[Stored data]
::::
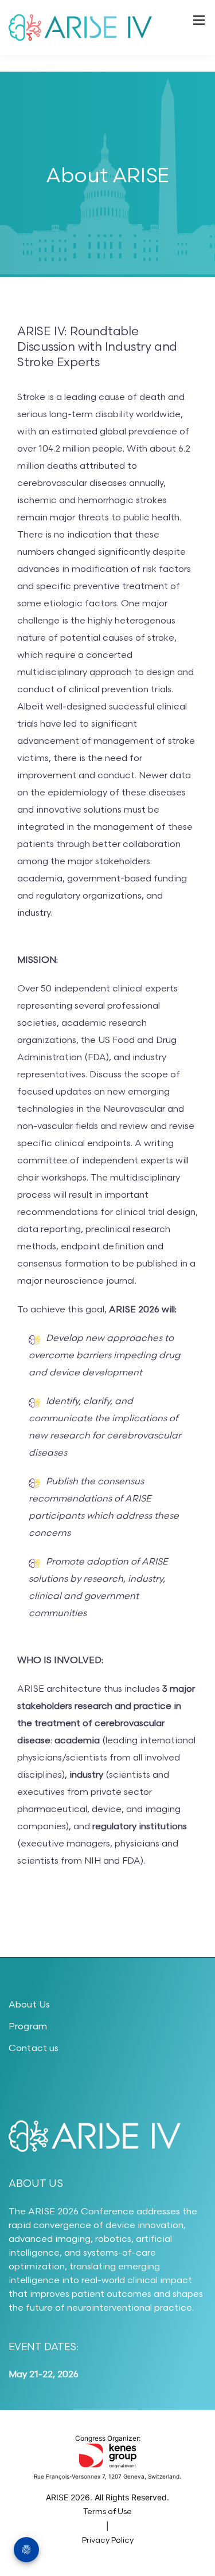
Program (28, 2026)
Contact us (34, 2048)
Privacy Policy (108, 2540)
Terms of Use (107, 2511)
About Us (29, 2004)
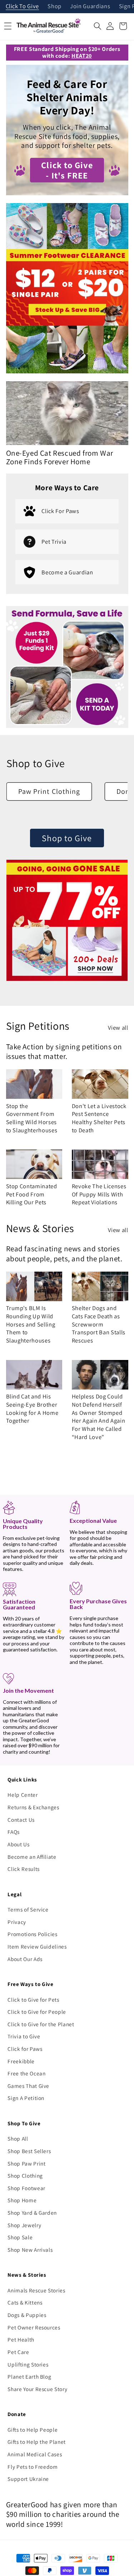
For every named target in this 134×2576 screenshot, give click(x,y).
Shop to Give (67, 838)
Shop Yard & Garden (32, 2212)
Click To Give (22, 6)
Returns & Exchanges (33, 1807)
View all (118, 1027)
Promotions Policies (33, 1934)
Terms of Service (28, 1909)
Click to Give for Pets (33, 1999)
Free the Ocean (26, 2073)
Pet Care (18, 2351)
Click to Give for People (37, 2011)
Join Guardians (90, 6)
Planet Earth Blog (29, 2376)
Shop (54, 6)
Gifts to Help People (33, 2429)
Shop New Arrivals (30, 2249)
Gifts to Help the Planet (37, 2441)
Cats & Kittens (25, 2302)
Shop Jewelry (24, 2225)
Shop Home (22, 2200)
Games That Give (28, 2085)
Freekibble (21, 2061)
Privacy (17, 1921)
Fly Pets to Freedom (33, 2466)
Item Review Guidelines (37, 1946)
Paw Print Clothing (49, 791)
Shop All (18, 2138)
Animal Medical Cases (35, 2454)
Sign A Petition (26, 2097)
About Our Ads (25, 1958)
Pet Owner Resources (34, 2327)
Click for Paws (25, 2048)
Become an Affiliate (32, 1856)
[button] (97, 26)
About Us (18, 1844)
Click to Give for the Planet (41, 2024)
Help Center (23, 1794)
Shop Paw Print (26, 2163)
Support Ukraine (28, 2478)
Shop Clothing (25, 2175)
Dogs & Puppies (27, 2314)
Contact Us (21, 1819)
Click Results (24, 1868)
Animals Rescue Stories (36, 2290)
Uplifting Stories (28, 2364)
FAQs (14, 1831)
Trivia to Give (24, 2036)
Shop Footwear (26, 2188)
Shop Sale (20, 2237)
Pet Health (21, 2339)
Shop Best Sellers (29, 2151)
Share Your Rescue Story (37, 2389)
::::
* [Your task] Exactly the lines from the one holding "Shop Sale (20, 2237)" through the end of the records above are to be returned, and nothing else.

* [Answer for this exercise]
Shop Sale (20, 2237)
Pet Health (21, 2339)
Shop Best Sellers (29, 2151)
Share Your Rescue Story (37, 2389)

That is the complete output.